--- START ---

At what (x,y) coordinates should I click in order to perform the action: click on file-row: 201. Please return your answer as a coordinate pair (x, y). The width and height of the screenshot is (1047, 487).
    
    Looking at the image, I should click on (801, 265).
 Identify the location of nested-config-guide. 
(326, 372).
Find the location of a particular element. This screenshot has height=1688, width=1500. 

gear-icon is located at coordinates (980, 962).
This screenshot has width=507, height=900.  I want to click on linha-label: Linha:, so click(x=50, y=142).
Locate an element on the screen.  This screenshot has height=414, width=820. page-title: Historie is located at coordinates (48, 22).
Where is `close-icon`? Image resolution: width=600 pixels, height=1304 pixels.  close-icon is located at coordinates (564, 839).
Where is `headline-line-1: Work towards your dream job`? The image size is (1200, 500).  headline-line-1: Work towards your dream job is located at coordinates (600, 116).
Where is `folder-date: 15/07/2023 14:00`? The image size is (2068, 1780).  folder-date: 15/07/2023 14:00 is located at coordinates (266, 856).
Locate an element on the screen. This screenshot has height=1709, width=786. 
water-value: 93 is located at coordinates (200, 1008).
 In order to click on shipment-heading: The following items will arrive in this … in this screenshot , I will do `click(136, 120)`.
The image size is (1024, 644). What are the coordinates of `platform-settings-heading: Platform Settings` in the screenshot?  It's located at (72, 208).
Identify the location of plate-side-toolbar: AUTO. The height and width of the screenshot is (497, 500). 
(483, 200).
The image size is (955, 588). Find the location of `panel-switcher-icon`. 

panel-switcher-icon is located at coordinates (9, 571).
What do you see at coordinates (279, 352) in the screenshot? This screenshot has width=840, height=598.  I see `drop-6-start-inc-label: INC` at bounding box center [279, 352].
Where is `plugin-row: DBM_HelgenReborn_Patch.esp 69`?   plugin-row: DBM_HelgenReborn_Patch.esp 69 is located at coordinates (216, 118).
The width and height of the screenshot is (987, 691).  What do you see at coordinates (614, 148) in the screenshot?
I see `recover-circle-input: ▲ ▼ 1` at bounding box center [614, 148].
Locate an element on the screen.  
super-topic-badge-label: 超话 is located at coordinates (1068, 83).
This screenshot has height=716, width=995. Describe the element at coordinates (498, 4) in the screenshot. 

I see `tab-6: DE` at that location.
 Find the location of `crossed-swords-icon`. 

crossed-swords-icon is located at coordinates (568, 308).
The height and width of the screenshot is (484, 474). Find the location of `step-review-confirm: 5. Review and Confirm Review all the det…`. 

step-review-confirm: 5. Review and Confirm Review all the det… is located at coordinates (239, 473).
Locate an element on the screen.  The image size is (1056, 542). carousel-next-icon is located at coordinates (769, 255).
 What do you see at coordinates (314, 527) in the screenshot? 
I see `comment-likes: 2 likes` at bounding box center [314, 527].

--- END ---

> **Task description**
Find each line in the entries above that contains the string "icon", matching case exactly, and copy those lines.

> **Task response**
gear-icon is located at coordinates (980, 962).
Where is `close-icon`? Image resolution: width=600 pixels, height=1304 pixels.  close-icon is located at coordinates (564, 839).
The image size is (955, 588). Find the location of `panel-switcher-icon`. 
panel-switcher-icon is located at coordinates (9, 571).
 Find the location of `crossed-swords-icon`. 
crossed-swords-icon is located at coordinates (568, 308).
Locate an element on the screen.  The image size is (1056, 542). carousel-next-icon is located at coordinates (769, 255).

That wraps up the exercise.